What an amazing year it has been for us at Intezer! The company nearly doubled in size, we added several new important features to our Genetic Malware Analysis product: Intezer Analyze, and expanded our client portfolio with the addition of many diverse customers including Fortune 500 companies, cutting edge startups, and elite government agencies. In addition, the number of users leveraging our free community edition doubled from beginning to year end.
I want to thank our community for your continued support. Whether you’re an enterprise customer, using the free community edition for your malware investigations, or sharing our research and other publications on social media, it’s your trust in our solution which has validated our Genetic Malware Analysis technology, and established us as a go-to source for analyzing, responding to, and mitigating cyber threats.

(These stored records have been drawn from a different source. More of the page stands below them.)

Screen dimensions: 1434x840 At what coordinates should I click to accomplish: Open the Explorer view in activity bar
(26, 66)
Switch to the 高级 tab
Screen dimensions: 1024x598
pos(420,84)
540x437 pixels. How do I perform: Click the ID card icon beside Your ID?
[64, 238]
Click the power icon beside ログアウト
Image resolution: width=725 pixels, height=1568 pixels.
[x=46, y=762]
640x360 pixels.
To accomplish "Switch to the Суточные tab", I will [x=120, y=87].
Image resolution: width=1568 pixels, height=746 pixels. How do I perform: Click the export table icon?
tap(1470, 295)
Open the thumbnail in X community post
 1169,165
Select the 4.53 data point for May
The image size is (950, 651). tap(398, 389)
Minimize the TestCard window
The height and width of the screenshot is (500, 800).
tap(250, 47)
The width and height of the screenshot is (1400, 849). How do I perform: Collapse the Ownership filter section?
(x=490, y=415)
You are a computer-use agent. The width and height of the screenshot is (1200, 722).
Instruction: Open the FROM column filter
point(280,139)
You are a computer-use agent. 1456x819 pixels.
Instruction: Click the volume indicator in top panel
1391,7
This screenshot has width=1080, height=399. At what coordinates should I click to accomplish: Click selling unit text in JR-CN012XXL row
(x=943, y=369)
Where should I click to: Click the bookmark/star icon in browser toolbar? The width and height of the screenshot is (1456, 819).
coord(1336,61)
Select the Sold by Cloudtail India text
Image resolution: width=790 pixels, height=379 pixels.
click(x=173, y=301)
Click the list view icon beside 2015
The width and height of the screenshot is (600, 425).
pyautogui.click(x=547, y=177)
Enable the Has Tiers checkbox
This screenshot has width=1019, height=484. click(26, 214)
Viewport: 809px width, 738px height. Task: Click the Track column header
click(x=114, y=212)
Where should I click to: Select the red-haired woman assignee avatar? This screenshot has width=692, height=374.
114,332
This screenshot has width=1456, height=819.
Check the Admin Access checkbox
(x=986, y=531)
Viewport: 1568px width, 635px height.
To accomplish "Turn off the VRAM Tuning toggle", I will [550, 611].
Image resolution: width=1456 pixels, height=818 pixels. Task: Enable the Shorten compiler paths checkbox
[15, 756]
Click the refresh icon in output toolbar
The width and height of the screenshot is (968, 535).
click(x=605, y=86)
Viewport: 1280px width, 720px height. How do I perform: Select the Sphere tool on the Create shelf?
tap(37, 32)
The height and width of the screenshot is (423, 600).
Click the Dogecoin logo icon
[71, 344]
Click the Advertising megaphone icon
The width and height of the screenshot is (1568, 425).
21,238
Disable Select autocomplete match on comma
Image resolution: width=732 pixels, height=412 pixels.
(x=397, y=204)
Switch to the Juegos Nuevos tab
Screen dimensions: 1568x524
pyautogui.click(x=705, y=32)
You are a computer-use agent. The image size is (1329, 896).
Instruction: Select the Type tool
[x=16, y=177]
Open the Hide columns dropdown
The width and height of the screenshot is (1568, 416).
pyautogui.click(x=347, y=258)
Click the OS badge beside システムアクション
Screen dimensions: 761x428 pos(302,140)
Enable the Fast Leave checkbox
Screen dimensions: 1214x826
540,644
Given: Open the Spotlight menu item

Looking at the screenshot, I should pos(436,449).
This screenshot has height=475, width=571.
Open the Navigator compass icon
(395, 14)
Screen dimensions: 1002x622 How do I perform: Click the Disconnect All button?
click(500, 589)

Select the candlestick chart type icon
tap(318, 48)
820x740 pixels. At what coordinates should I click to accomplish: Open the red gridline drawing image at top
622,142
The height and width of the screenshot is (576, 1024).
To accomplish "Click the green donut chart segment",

So, to close out the year, I thought you might want to look back at some of our key highlights from 2019:
- Endpoint Analysis:
As I mentioned in an article written for Help Net Security, the nature of modern threats and the existence of fileless malware makes memory analysis a must have skill in the SOC arsenal for endpoint investigation.That’s why in the spring we released our Endpoint Analysis tool. The zero-installation, lightweight scanner analyzes every single piece of code running in your machine: automating the complex memory analysis process on every alert and detecting advanced in-memory threats such as malicious code injections, packed, and fileless malware.
- Supporting more file formats:
We’re committed to expanding our platform by supporting executables from more operating systems and devices, which is why we extended our capabilities to support genetic analysis for Android applications and files created with the Golang programming language. Intezer Analyze now proudly supports genetic analysis for Windows and Linux executables, in addition to Android APK files.
- Endpoint Analysis:
The Year of Linux Threats
In 2019, we saw an increase in Linux threats in the wild, and this is reflected in our blog, with over 20 of our research publications related to Linux threats. Our discoveries included large scale crypto-mining campaigns, botnets, ransomware, and nation-state sponsored threats.
The Antivirus industry continues to be plagued by low detection rates of Linux threats for several reasons, outlined in our blog. Recognizing that nearly 90% of all cloud servers are Linux, Linux threats pose a significant challenge to enterprises in the future, also considering the booming cloud adoption. However, Genetic Malware Analysis has proven itself to detect Linux threats which were previously undetected. This is what makes identifying binary code reuse between software so important for threat detection. As long as you have the attacker’s code indexed, you will be able to detect and classify any future variant that reuses even the smallest portions of code.
Our top performing research posts this year were:
- HiddenWasp Malware Stings Targeted Linux Systems
- How we Seized 15 Active Ransomware Campaigns Targeting Linux File Storage Systems
- Mapping the Connections Inside Russia’s APT Ecosystem
More about Linux threats:
- Why we Should be Paying More Attention to Linux Threats
- [Webinar] Linux Threat Landscape
- HiddenWasp and the Emergence of Linux-based Threats
Speaking at Conferences
Our research and executive teams spoke at the following conferences in 2019, on topics ranging from IoT cyber threats to memory analysis and incident response:
- During Black Hat USA Arsenal, researcher Omri Ben-Bassat revealed his advanced malware tracking framework for reverse engineers
- Researcher Nacho Sanmillan presented his research on the Chinese DDoS threat landscape during Virus Bulletin. To read the accompanying report, please visit our blog.
- VP of Research Ari Eitan participated on an IoT cyber threats and proactive security panel, broadcast live from Cybertech TLV
- Community manager Shaul Holtzman discussed the evolution of the financial cyber threat during a Fintech Week Tel Aviv panel
- At the Forum of Incident Response and Security Teams (FIRST), Ari Eitan explained how the evolutionary nature of software can enable a zero-trust approach for investigating a large volume of alerts. CTO Roy Halevi presented on a similar subject to attendees at Infosec Europe
- In a months long research study conducted with Check Point, we mapped genetic connections between Russian APTs on an unprecedented scale. In total, 22,000 code reuse connections were identified between 2,000 Russian APT samples, in addition to 3.85 million non-unique pieces of code that were shared. We also published two open-source tools which can be used by the infosec community to further investigate Russian-related cyber attacks: Russian APT Map and a Russian APT detector.
- In November, we partnered with IBM Security to uncover PureLocker, a previously undetected ransomware-as-a-service (RaaS) being used in targeted attacks against enterprise production servers and databases.
In 2020, we look forward to strengthening our product offerings and leadership in order to provide Genetic Malware Analysis to more organizations globally. Stay tuned for our upcoming announcement, as we will soon be launching a new and exciting product based on our core technology, which will address a significant challenge faced by enterprises today.
While there is much more work to be done, I’m incredibly proud of the accomplishments our team has made this year, and I wish our readers, customers, and partners a happy holiday season and a happy new year!